● Input for this task:
"""

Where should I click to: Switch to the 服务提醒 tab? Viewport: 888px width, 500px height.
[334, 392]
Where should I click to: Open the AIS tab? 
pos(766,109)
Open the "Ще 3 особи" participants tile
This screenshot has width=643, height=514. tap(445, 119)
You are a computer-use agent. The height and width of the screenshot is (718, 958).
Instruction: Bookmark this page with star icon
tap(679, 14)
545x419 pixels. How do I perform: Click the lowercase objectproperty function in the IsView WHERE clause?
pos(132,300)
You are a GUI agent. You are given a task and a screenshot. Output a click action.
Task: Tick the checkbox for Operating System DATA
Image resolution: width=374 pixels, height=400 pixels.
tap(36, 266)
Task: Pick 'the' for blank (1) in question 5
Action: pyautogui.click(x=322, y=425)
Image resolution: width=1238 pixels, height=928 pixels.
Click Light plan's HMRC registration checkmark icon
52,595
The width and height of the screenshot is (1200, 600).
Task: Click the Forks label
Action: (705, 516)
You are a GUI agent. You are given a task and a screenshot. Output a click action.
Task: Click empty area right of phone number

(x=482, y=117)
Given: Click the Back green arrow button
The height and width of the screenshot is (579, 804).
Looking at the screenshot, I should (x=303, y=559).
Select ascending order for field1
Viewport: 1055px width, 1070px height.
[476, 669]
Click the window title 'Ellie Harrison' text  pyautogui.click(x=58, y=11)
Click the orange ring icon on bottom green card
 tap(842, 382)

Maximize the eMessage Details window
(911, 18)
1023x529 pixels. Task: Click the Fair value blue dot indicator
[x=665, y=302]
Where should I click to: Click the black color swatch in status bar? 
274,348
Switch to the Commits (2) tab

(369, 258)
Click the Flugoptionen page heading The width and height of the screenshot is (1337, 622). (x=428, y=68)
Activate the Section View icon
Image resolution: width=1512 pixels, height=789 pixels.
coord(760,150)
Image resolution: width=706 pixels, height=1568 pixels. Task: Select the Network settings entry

"""

● What you should do: Please retype, without any change, the line containing "Switch to the Commits (2) tab" and every line after it to the end of the entries above, and only those.

● Solution to the problem:
Switch to the Commits (2) tab

(369, 258)
Click the Flugoptionen page heading The width and height of the screenshot is (1337, 622). (x=428, y=68)
Activate the Section View icon
Image resolution: width=1512 pixels, height=789 pixels.
coord(760,150)
Image resolution: width=706 pixels, height=1568 pixels. Task: Select the Network settings entry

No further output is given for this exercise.